»»

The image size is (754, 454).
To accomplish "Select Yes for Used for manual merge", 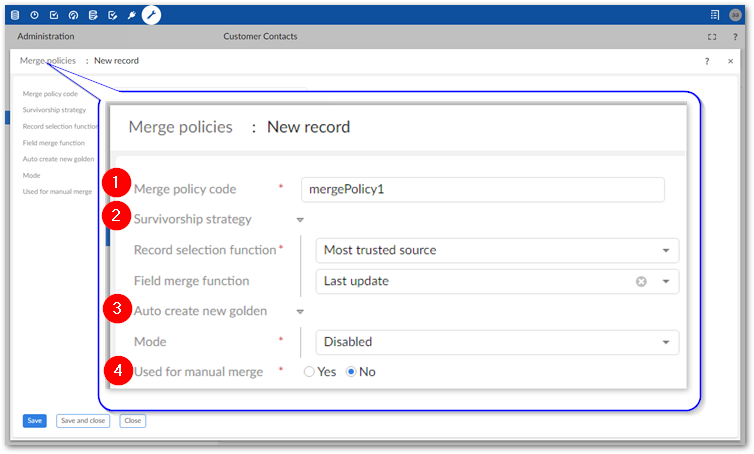I will 309,372.
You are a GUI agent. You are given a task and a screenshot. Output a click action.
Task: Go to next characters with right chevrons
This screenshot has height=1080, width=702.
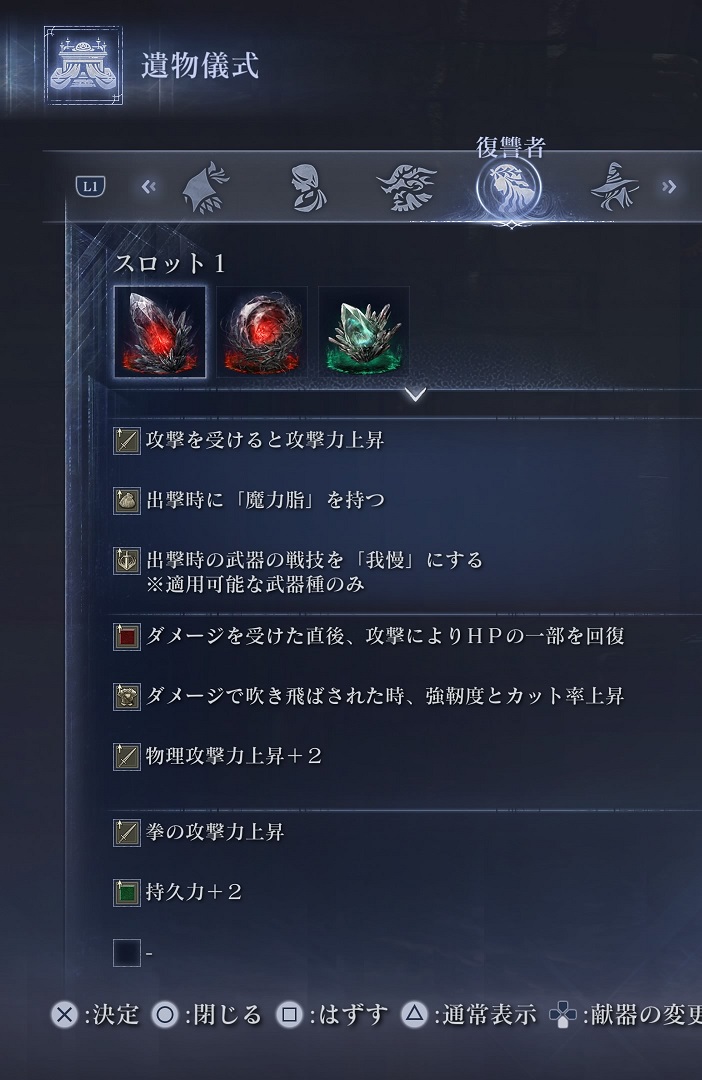coord(669,186)
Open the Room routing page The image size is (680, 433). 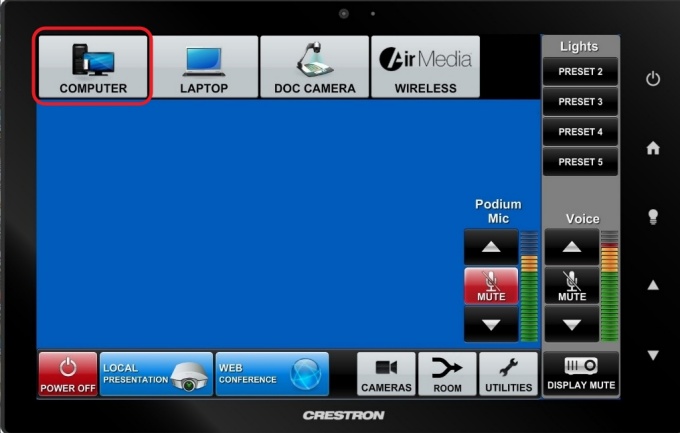coord(447,373)
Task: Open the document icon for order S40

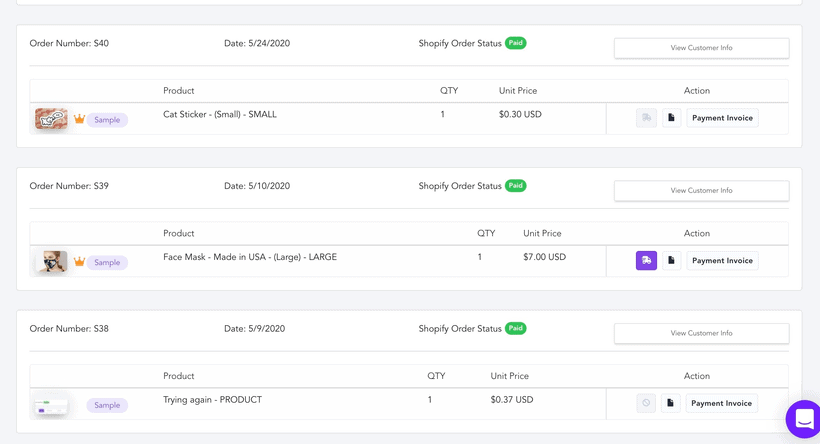Action: 671,118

««

= The task =
Pull out every line of the items above that contains the word "screenshot", copying each one in full.

= Written solution =
You are a GUI agent. You are given a task and a screenshot. Output a click action.
This screenshot has height=1080, width=702.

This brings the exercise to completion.